News summarization with PaLM API

Overview

This notebook illustrates how to use Vertex AI PaLM text models for news summarization. You will discover the most popular Google Search terms and summarize news articles related to those terms. A system like that could be beneficial in a variety of business situations, including marketing, political analysis, and more.

Trending search terms are retrieved from Google Trends dataset and news articles from the GDELT database. The Google Trends dataset contains the top 25 overall and top 25 rising queries from Google Trends in past 30 days. The dataset is hosted on Google BigQuery as part of Google Cloud Datasets initiative.

The GDELT Project, which is supported by Google Jigsaw, monitors the world's broadcast, print, and web news from nearly every corner of every country in over 100  languages. The GDELT database is free to use and accessible via variety of interfaces, including Google BigQuery and the REST API. In this notebook, we will be using the REST API.

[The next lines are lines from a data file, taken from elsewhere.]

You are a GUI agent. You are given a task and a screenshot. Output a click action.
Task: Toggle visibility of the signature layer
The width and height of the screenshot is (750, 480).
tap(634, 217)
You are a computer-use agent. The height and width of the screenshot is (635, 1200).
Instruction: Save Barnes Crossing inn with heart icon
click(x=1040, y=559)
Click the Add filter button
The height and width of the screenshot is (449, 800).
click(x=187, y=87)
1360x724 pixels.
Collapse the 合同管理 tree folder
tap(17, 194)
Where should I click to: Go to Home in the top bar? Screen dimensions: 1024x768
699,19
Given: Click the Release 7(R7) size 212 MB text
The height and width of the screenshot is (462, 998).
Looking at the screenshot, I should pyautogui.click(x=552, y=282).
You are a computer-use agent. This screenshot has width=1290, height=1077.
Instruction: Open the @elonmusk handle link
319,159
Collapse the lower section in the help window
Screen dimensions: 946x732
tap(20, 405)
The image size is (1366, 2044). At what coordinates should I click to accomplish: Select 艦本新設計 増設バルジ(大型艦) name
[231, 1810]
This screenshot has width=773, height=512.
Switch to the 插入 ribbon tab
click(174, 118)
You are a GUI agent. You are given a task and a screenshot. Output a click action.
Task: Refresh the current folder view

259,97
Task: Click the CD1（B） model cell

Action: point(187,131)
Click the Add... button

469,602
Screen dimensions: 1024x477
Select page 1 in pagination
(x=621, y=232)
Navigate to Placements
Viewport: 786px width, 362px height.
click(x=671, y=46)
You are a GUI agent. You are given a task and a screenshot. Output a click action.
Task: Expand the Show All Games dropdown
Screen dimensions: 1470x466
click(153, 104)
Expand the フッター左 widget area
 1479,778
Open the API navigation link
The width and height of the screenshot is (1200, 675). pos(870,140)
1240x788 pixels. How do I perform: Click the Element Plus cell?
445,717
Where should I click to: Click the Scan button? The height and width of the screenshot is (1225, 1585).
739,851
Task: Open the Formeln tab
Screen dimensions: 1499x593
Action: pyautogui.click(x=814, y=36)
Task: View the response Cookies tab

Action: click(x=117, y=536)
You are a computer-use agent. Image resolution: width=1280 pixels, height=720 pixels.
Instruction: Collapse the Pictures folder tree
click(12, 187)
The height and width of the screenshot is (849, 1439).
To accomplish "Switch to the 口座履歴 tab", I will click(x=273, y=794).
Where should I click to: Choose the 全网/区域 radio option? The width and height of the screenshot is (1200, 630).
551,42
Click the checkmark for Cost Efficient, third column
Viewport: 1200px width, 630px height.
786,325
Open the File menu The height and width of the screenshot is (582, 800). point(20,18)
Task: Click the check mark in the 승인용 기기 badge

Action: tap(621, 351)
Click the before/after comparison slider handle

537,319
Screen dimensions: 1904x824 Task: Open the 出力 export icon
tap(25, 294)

This notebook is as follows 

1. We will begin by installing the necessary packages and configuring the GCP environment.
2. we will query Google Trends dataset to bring top search terms.
3. we will query GDELT API to bring news related to top search terms.
4. Finally, we will summarize these news articles

Install pre-requisites

Install the following python packages

In [None]:
! pip install -U google-cloud-aiplatform
! pip install -U python-dateutil
! pip install -U newspaper3k

Do not forget to restart the runtime before continue

Configure Google Cloud environment settings

Set the following constants to reflect your GCP environment

1. PROJECT_ID: Your Google Cloud Project ID.
2. REGION: The region to use for VERTEX AI

In [None]:
PROJECT_ID = '<YOUR PROJECT ID HERE>'
REGION = 'us-central1'

Initialize the SDK and import some modules.

In [None]:
import logging
import os
import requests
import vertexai

from newspaper import Article
from newspaper import ArticleException

from dateutil.parser import parse as parse_date
from datetime import date, timedelta, datetime
from google.cloud import bigquery
from vertexai.preview.language_models import TextGenerationModel
from typing import Any, Dict, List

logging.basicConfig(level = logging.INFO)
vertexai.init(project=PROJECT_INFO)

bq_client = bigquery.Client(project=PROJECT_ID)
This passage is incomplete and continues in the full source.